Ces chiffres français s'inscrivent eux-mêmes dans un budget de défense plus large : la LPM 2026-2030 porte le total sur la période à 449 milliards d'euros (contre 413 Md€ initialement prévus), avec un budget annuel de défense atteignant 76,3 milliards d'euros en 2030. La part nucléaire n'est qu'une composante de cet ensemble.

> Encadré — Ce que le rapport ICAN ne fait pas encore (au 9 juin 2026) > > – Détailler la méthodologie de conversion devise par devise et période par période pour chacun des neuf États : le total de 119 Md$ agrège des comptabilités nationales hétérogènes. > – Mettre en regard le chiffre annuel mondial et la structure pluriannuelle française (37 Md€ sur six ans, scindée en deux tranches) : ce sont deux focales différentes sur le même objet. > – Trancher la part « déclarée » et la part couverte par le secret de la défense dans chaque budget national — l'opacité, documentée côté français par Greenpeace, n'est pas spécifique à un seul pays.

Trois chronologies qui ne coïncident pas

| Jalon | Statut au 9 juin 2026 | Vérification | |——-|————————|————–| | LPM 2014-2019 (23,3 Md€ dissuasion) | Clos | Greenpeace France | | LPM 2019-2025 (37 Md€ dissuasion, +60 %, scindée 25+12) | Dernière année | Greenpeace France | | Rapport ICAN 2025 (119 Md$ mondial, +19 %, 9 États) | Publié le 9 juin 2026 | CNEWS | | LPM 2026-2030 (449 Md€ défense totale, 76,3 Md€/an en 2030) | En application | Communication budgétaire 2026 |

Trois lectures à ne pas fusionner

Le chiffre mondial annuel. Les 119 Md$ d'ICAN comparent neuf États sur une année, en dollars. C'est un indicateur de tendance géopolitique — utile pour suivre une course aux armements à l'échelle de la planète, pas pour isoler la part d'un seul pays.

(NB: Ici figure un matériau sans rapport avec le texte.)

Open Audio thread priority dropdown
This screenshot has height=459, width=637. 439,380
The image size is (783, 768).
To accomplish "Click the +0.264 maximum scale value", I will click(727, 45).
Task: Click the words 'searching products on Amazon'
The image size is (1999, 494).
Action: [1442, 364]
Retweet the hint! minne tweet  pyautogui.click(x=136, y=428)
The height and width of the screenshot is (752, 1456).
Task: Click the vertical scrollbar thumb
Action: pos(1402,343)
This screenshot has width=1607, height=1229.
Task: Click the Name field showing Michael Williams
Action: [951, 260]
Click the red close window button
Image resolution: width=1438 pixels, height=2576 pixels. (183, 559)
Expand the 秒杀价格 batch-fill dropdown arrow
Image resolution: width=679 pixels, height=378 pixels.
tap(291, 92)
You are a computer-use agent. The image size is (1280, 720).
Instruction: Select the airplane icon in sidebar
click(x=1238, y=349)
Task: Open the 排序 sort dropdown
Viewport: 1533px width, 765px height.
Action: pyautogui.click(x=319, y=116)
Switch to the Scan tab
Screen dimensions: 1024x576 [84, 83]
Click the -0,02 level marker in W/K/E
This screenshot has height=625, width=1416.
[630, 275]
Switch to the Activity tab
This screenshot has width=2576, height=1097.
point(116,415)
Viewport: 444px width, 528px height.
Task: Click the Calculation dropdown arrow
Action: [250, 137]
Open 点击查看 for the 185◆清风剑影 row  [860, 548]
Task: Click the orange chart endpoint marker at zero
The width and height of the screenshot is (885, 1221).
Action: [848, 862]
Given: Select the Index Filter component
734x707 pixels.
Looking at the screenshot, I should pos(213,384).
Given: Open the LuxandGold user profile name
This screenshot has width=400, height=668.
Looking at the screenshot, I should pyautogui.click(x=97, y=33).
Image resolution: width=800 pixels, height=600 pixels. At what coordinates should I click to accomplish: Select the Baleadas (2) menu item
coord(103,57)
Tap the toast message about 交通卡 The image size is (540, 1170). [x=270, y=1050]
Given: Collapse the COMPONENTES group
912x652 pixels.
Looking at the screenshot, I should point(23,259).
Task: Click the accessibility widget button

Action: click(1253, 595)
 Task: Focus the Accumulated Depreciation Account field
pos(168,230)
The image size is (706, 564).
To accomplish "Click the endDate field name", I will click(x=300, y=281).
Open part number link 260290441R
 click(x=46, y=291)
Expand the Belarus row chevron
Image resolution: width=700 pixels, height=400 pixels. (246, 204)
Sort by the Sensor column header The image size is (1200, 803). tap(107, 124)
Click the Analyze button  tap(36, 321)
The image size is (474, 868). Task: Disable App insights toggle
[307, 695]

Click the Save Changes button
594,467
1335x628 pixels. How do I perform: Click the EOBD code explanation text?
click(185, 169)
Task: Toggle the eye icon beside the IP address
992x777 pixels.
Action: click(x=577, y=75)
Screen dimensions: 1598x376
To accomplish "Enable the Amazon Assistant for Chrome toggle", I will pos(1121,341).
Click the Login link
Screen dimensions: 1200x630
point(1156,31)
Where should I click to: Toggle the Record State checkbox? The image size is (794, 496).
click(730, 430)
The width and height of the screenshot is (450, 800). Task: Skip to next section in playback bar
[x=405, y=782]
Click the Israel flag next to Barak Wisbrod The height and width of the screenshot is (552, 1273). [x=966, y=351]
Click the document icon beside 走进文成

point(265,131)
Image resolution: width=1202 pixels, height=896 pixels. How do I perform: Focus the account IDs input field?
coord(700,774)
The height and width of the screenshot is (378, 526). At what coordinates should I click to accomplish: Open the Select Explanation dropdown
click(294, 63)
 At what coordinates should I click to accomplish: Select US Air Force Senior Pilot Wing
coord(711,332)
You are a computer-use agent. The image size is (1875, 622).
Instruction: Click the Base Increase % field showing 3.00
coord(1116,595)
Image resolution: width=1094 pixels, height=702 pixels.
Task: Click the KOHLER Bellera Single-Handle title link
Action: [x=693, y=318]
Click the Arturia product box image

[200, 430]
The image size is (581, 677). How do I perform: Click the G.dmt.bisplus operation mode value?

L'enveloppe pluriannuelle française. Les 37 Md€ de la LPM 2019-2025 couvrent six ans, en euros, et relèvent d'un exercice de planification budgétaire — avec un choix de présentation (la scission en deux tranches) qui en dit autant sur la communication politique que sur le montant lui-même.

Le flux annuel récurrent dans le budget de défense global. Les « plus de 6 Md€/an » de dissuasion s'inscrivent dans une LPM 2026-2030 de 449 Md€ au total — une part minoritaire d'un ensemble bien plus large, dont l'évolution suit son propre calendrier parlementaire.

Ce que le citoyen peut suivre

Repérer, dans chaque article, si le chiffre cité est mondial ou national, annuel ou pluriannuel, et dans quelle devise — trois questions qui suffisent à éviter la plupart des comparaisons trompeuses entre le rapport ICAN et le débat français. Suivre aussi les rapports parlementaires (Cour des comptes, commissions Défense) qui détaillent l'exécution de la LPM, et le prochain rapport annuel d'ICAN, qui permettra de mesurer si la hausse de 19 % se confirme dans la durée.